This week has made clear to me the importance of details.
In this one calendar week we have tech-ed and opened a show, planned and executed our Halloween Spooktacular Event on Fifth Avenue, and planned and prepared for our Annual Charity Golf Classic.
I also, in my spare time, prepared the “sides” (which are what we call the scenes that actors read when auditioning) for auditions for THE GOD GAME (yes, I’m going back for more), gotten through about a 180 emails, attending a cocktail party thrown by Bunny Brooks, the chair of our Ambassadors’ Guild for our returning Ambassadors, prepared more plans for annual Gala on February 27th at the Naples Beach Hotel honoring Bob Harden, and prepped for our upcoming first meeting of our Fundraising Advisory Board.
And in this, it became increasingly clear that for us to continue to uphold the mission I hold dear of “High Quality Professional Theatre at Affordable Prices” the only way for us to do that is to pay attention to even the tiniest detail.
I am now halfway through this blog and realized Cody Nickell wrote a blog with the same title on September 26th, so I am adding a “Part Deux” to my title now.
As I read through Cody’s blog once again, I have tears in my eyes – gratitude flowing through me as a result of reading how dearly he holds the importance of the details as well. As far as I’m concerned, they’re the make or break aspect of what we do. They are what can set us apart if we focus on the importance of them, or cause us, through lack of focus on the importance of every detail, to fade back into the background, into the sea of other theatre companies or plays or performances that you’ve seen before.
Every single detail matters. Did a customer have to call back more than once or were their needs met the first time?
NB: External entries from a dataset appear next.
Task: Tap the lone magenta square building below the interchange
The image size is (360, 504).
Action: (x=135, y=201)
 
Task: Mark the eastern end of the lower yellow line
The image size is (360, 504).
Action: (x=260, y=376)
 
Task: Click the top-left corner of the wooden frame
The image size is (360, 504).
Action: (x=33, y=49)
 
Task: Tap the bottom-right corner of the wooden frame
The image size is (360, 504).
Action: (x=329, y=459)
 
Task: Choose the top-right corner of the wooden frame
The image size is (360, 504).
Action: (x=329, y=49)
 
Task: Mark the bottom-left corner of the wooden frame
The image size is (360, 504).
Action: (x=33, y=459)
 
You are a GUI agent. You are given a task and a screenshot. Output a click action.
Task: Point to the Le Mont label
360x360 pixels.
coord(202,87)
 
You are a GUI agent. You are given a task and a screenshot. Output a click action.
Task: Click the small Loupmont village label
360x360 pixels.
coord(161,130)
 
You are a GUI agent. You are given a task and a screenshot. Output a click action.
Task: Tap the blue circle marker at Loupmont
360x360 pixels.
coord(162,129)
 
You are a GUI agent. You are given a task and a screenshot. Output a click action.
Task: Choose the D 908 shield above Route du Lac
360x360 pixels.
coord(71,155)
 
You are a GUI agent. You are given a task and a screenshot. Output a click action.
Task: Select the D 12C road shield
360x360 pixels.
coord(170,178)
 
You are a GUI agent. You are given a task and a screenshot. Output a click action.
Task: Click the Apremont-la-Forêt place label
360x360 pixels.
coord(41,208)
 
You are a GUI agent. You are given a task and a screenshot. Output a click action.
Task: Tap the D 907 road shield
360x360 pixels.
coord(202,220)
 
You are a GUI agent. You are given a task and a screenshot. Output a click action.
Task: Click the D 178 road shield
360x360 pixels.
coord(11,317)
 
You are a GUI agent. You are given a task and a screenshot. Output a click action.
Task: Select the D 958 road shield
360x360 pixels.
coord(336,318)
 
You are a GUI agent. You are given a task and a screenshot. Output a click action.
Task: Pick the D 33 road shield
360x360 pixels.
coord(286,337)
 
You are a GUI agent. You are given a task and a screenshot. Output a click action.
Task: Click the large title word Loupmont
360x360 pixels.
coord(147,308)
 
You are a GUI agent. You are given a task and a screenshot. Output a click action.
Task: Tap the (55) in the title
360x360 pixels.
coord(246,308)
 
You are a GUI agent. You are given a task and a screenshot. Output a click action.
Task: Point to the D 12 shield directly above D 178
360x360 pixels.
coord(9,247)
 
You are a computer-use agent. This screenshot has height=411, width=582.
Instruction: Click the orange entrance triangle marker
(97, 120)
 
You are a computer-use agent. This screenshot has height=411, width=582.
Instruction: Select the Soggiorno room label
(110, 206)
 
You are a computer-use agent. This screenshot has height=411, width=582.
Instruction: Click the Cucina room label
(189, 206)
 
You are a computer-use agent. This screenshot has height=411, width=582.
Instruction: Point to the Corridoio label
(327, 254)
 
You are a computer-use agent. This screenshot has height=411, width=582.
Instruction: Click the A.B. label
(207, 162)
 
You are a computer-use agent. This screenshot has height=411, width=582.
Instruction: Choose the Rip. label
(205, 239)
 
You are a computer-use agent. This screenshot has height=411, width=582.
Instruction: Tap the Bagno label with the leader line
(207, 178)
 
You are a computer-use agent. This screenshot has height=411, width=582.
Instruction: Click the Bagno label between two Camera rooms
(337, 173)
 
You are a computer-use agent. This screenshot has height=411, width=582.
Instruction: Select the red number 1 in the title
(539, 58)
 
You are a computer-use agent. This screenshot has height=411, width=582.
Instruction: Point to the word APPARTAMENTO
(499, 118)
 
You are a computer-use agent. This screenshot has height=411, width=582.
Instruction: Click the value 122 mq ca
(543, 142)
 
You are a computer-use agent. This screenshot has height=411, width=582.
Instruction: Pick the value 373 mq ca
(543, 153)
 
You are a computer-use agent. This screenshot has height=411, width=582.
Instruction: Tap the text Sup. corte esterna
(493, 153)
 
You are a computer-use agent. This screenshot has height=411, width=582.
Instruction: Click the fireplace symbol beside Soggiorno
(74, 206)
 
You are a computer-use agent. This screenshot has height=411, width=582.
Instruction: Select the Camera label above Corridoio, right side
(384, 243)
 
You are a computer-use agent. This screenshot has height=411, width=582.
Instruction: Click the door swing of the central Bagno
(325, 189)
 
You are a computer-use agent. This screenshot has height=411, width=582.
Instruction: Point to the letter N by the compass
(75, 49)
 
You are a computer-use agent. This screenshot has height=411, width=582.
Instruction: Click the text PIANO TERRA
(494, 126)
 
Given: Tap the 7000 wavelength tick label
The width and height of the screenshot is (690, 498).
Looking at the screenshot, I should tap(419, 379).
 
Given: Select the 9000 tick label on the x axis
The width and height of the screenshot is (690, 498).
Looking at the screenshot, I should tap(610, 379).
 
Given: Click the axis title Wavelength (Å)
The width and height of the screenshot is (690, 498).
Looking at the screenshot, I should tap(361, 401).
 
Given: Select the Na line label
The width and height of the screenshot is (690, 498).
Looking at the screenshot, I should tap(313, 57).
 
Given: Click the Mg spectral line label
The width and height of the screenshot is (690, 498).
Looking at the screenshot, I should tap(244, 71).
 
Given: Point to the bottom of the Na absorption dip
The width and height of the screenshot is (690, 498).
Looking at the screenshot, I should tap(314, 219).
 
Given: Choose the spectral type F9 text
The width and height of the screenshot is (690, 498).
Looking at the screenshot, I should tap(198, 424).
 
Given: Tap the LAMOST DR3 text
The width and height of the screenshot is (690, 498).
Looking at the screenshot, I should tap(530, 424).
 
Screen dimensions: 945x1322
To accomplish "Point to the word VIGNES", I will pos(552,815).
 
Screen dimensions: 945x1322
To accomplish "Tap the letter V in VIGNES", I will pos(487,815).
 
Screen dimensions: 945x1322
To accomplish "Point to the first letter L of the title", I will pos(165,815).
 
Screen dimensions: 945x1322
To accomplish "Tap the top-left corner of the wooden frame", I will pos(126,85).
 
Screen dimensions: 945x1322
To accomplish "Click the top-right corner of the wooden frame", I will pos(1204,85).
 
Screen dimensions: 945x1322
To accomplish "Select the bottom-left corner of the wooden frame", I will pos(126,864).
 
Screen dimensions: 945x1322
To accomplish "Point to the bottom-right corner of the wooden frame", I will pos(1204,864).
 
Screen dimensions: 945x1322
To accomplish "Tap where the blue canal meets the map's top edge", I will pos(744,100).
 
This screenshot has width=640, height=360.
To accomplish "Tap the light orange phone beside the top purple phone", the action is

Does that piece of “built-in furniture” on the set have rough edges or smooth? Are the curls in her hair individual enough and distinct enough that she looks like a woman from 1940? But more than that, have we checked and double checked and triple checked that we have all the information we need, so that the show is the best it can be, so that we can provide the best possible customer experience we can, so that the marketing is such that people know we’re out there and are excited about it?
We have challenges, and they are many: they include working in a shared facility, with limited technical ability, no backstage space and a limited budget which means we have the fewest amount of staff members doing the largest amount of work humanly possible to get it all done on time and under budget. That’s maybe my biggest challenge of all…how to keep everyone happy, humming along, working productively and effectively and focusing on the details despite the fact that we’ve all got a LOT going on….but we’re just going to keep on trucking. We’ve grown from a budget of $5 to a budget of $1.5M in 9 years, and we’re not going to stop any time soon. We’re going to keep growing, we’re going to keep offering the community the highest-quality experience in every way that we possibly can, and someday we will have a home of our own, and that will bring with it its own set of new challenges for us to meet and new vistas to conquer.